> **PROBLEM DETAILS**:
When a line of the entries below contains "will", it counts once; state how many such lines there are and nothing else.

[Stored records]
^^^^

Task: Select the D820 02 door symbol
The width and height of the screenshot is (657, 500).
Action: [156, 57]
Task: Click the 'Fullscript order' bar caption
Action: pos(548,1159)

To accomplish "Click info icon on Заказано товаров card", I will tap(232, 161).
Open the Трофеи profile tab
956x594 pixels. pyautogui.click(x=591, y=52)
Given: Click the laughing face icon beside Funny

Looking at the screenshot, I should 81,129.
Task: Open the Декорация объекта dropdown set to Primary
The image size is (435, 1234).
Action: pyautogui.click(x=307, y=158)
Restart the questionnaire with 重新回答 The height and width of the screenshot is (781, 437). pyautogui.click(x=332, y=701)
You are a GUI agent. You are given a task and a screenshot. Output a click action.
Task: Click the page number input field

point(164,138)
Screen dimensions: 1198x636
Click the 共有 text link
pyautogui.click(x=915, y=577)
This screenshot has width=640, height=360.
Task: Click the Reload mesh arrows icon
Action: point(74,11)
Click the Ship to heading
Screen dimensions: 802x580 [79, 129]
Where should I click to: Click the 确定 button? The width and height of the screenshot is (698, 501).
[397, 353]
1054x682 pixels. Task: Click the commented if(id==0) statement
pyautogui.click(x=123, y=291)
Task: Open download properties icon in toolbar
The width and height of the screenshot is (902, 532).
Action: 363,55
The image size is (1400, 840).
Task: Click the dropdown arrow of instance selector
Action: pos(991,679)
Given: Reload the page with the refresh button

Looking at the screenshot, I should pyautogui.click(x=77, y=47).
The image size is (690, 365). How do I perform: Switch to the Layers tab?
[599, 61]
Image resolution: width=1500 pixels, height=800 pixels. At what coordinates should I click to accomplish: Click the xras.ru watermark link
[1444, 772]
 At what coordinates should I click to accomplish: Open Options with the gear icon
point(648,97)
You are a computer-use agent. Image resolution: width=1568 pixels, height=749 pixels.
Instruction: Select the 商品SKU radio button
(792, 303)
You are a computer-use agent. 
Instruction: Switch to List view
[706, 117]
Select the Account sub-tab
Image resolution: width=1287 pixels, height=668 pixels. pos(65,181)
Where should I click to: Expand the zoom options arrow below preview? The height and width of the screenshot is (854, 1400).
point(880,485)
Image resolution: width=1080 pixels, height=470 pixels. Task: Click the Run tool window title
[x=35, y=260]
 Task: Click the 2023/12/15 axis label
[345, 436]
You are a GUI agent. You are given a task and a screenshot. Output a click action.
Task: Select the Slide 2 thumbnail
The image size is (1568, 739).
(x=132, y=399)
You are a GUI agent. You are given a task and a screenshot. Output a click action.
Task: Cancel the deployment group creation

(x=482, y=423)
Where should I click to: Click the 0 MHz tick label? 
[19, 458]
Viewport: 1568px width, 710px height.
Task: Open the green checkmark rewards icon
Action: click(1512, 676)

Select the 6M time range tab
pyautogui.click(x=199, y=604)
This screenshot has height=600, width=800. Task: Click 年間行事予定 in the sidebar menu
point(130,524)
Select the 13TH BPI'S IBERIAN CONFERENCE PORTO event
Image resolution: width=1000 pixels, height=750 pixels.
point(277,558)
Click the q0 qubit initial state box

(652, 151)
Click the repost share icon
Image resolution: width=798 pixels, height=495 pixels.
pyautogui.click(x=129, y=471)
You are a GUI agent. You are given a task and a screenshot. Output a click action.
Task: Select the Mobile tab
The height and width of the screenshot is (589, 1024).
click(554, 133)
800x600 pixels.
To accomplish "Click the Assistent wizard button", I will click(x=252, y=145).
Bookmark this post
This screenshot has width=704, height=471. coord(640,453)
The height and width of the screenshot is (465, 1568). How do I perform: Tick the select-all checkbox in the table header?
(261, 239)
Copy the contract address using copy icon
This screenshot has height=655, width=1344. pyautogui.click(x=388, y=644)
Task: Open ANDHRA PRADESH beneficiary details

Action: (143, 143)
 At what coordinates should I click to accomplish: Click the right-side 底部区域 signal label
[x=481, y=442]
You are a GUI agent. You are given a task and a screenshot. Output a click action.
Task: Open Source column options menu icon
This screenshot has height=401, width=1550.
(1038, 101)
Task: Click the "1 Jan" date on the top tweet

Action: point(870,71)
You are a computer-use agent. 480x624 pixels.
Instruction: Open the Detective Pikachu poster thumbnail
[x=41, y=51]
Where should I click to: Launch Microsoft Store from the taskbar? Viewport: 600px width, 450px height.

^^^^

> **ANSWER BOX**:
2